> **Written task A**
In the Manitoba lake renaming thread, which two soldiers are the lakes being renamed for?
> **Written task B**
Carry on the Manitoba lake renaming thread from its last post.
──────── Page text ────────
# Manitoba Lake re-naming in honour of fallen soldiers



## Scoobie Newbie (8 Nov 2007)

I have gotten word through the COC that the MB gov't will be re-naming two lakes for Mcpl Tim Wilson and Cpl Morley this Friday.  I don't know where these lakes are or what they were called before.  If I get any more info I will post it hear.


----------



## geo (8 Nov 2007)

I just hope that they don't make a balls up of this.


----------



## Scoobie Newbie (8 Nov 2007)

?


----------



## geo (8 Nov 2007)

A couple of years ago, the Federal Gov't was planning to name a mountain after someone or other (Past PM or GG)
They went out, changed the name, only to backpedal once people started to complain about the name change...
In the end, I believe they reversed their decision & am not sure what became of their plan....

But, as I said - A complete balls up


----------



## Scoobie Newbie (8 Nov 2007)

Roger that


----------



## Old Sweat (8 Nov 2007)

Geo,

The Manitoba Government has a practice of naming geographical features for fallen service personnel from that province. 

The incident I suspect you are referring to was an announcement by PM Chretien that he was renaming Mount Robson, Canada's highest mountain, Mount Trudeau in honour of the recently deceased ex-PM. This set up a crap storm and he dropped the idea.


----------



## Private Parts (8 Nov 2007)

geo said:
			
		

> A couple of years ago, the Federal Gov't was planning to name a mountain after someone or other (Past PM or GG)
> They went out, changed the name, only to backpedal once people started to complain about the name change...
> In the end, I believe they reversed their decision & am not sure what became of their plan....
> 
> But, as I said - A complete balls up



That was when Trudeau died.  Chretien wanted to rename Mount Logan after him.


----------



## GAP (8 Nov 2007)

Yeah, the MB government has been doing that ever since WWII....some of the lakes are pretty obscure, but hey, the thought is there....


----------



## Greymatters (8 Nov 2007)

Try having it done to the street you live on!  It takes a lot of explanantion to admin staff afterwards as to why you have a 'change of address', but dont have any moving expenses, or associated paperwork for your new location...
──────── Listed entries ────────
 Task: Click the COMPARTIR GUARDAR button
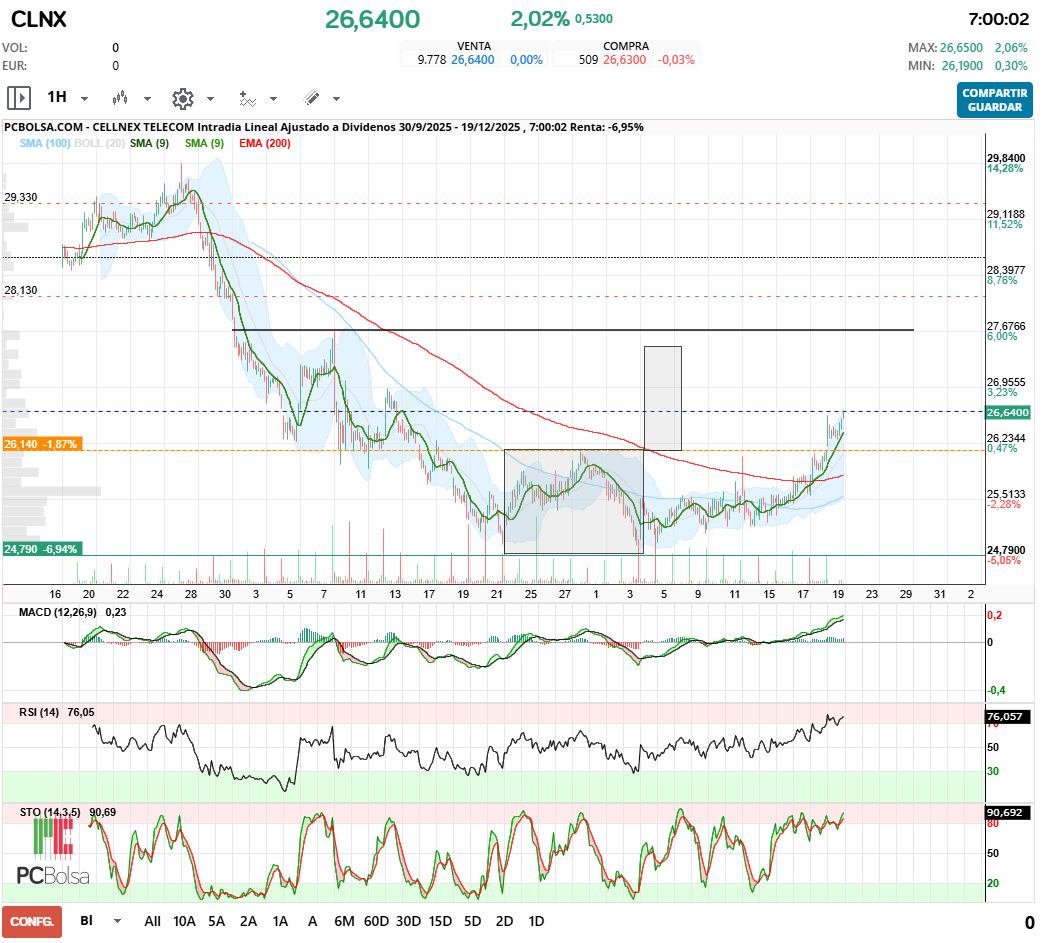click(x=994, y=100)
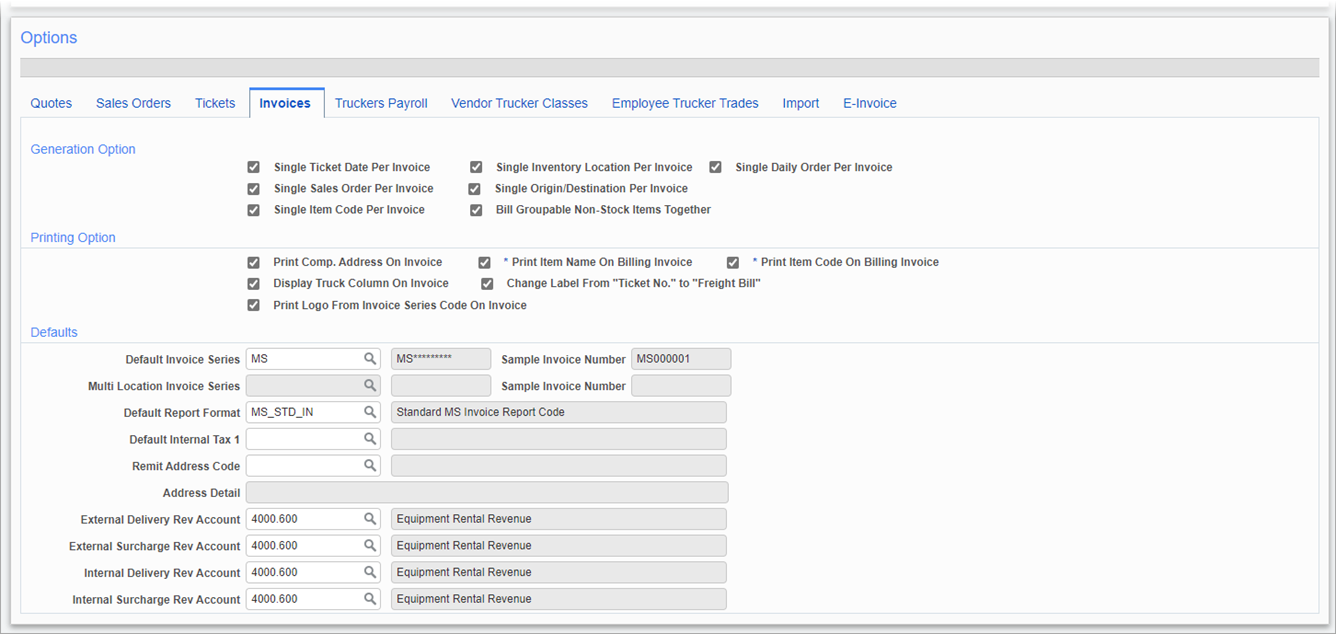Switch to the Employee Trucker Trades tab
The image size is (1336, 634).
pyautogui.click(x=684, y=103)
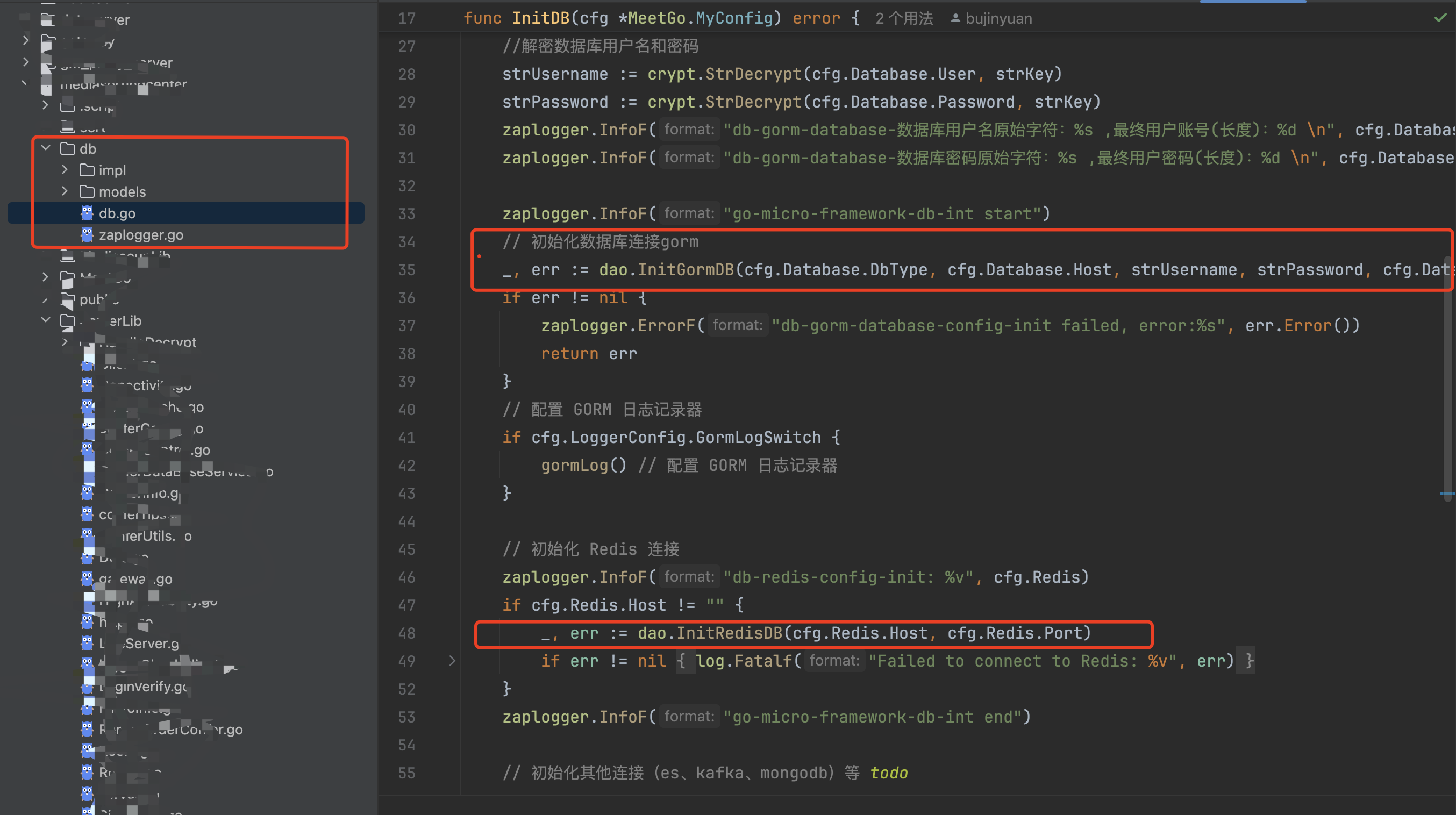Click the format: inlay hint on line 30
The image size is (1456, 815).
coord(689,130)
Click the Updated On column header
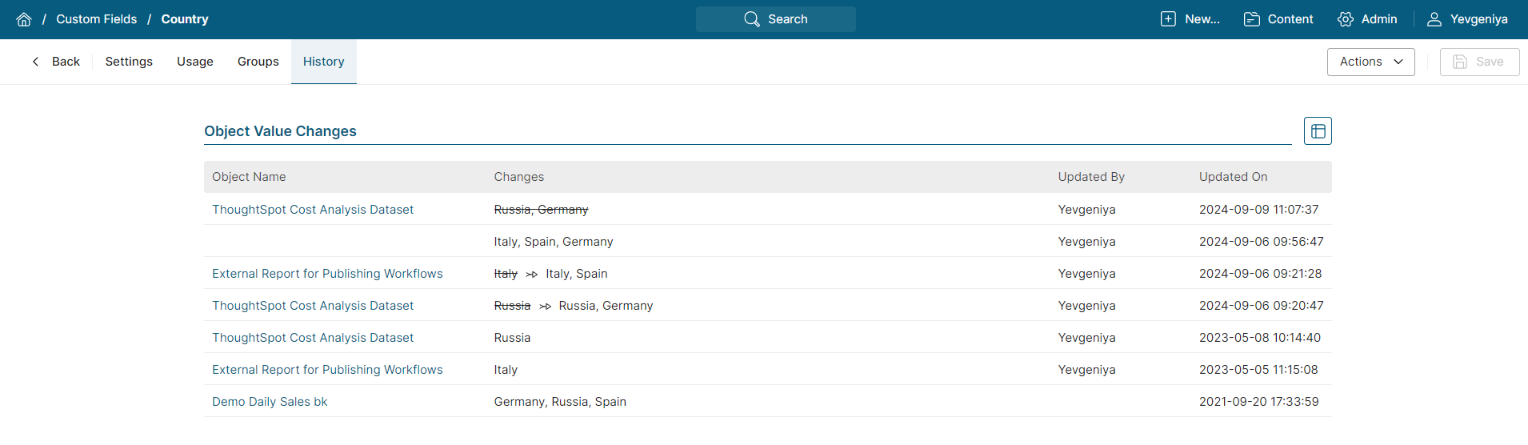 (x=1233, y=177)
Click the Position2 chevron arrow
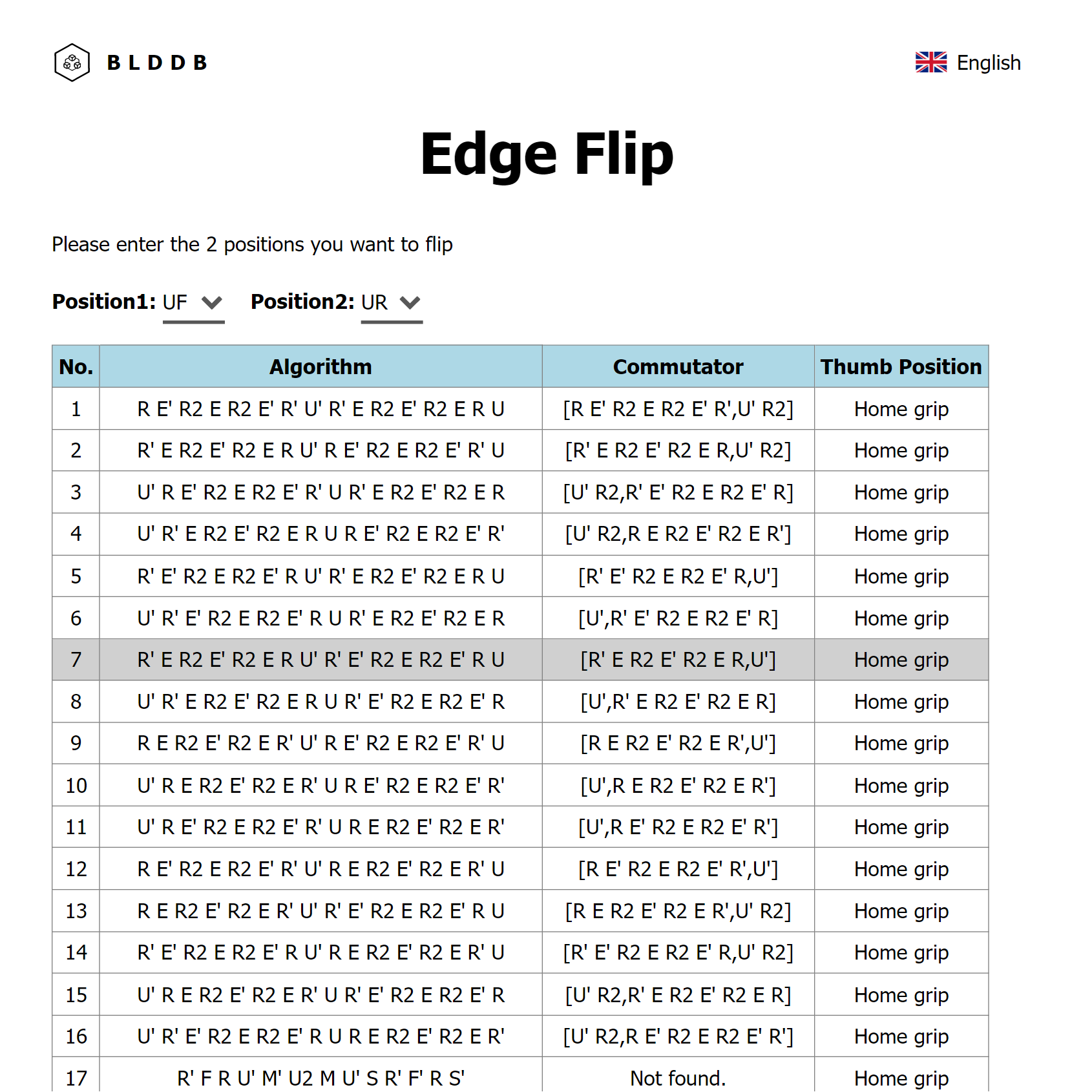The width and height of the screenshot is (1092, 1092). 410,302
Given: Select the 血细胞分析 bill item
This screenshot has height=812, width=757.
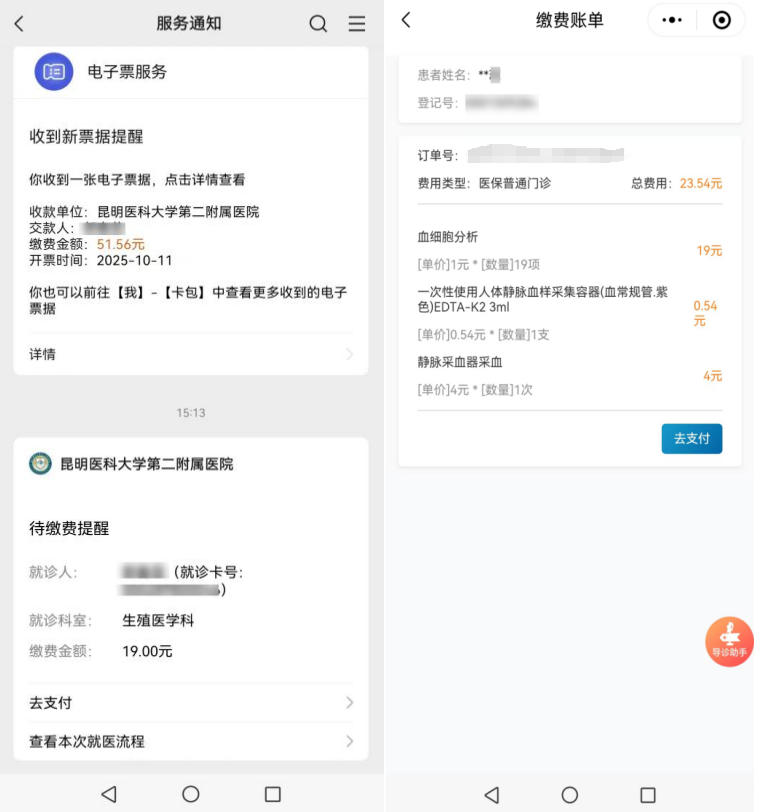Looking at the screenshot, I should coord(448,237).
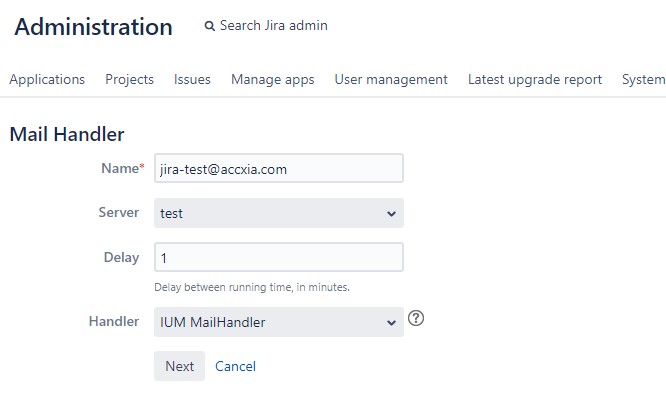Click the Delay field label
This screenshot has height=404, width=666.
121,257
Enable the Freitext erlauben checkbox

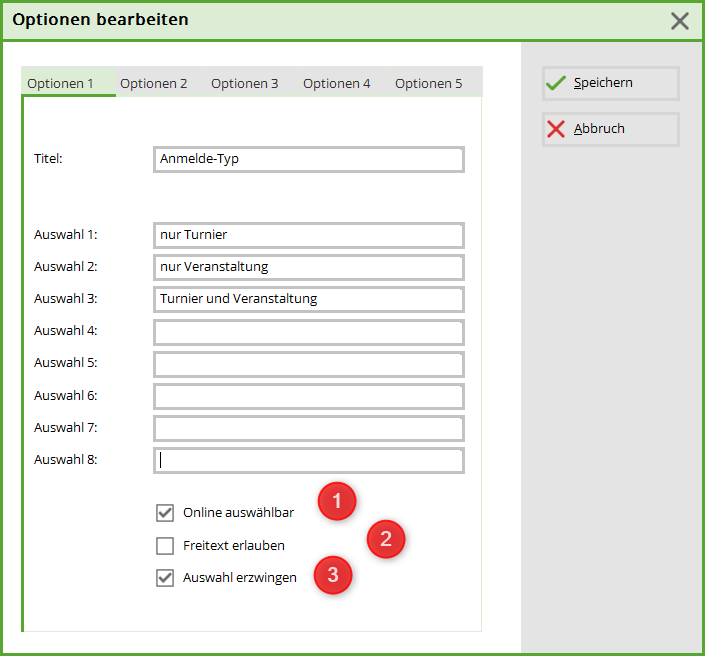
────────
> **Final result A**
Mcpl Tim Wilson and Cpl Morley.

> **Final result B**
Back to topic, although the Mt. Trudeau incident was the most famous, I thought the incident in Quebec got more flap didnt it?  Cant recall which town it was, but the local council tried changing all the local street names to names more acceptable to Quebecois culture, and ended up in a lively debate with local residents who disagreed with removing all traces of local history that the current names represented.


----------



## ladybugmabj (8 Nov 2007)

Private Parts said:
			
		

> That was when Trudeau died.  Chretien wanted to rename Mount Logan after him.



It wasn't the government backing out, rather Trudeau's son's didn't want the highest peak in Canada renamed after their father, because I believe it was already named for someone (Logan)...so it was THEY who stopped the renaming..not the gov't.


----------



## geo (8 Nov 2007)

Greymatters said:
			
		

> Try having it done to the street you live on!  It takes a lot of explanantion to admin staff afterwards as to why you have a 'change of address', but dont have any moving expenses, or associated paperwork for your new location...
> 
> Back to topic, although the Mt. Trudeau incident was the most famous, I thought the incident in Quebec got more flap didnt it?  Cant recall which town it was, but the local council tried changing all the local street names to names more acceptable to Quebecois culture, and ended up in a lively debate with local residents who disagreed with removing all traces of local history that the current names represented.


You're talking about Montreal - last year
The City wanted to change the name of "Park Avenue / Avenue du Parc" to "Avenue Robert Bourassa"
Residents and merchants objected.  Petitions were initiated & the Mayor who initiated the move - ate humble pie, acknowledged that he should consult before acting.


----------



## geo (8 Nov 2007)

ladybugmabj said:
			
		

> It wasn't the government backing out, rather Trudeau's son's didn't want the highest peak in Canada renamed after their father, because I believe it was already named for someone (Logan)...so it was THEY who stopped the renaming..not the gov't.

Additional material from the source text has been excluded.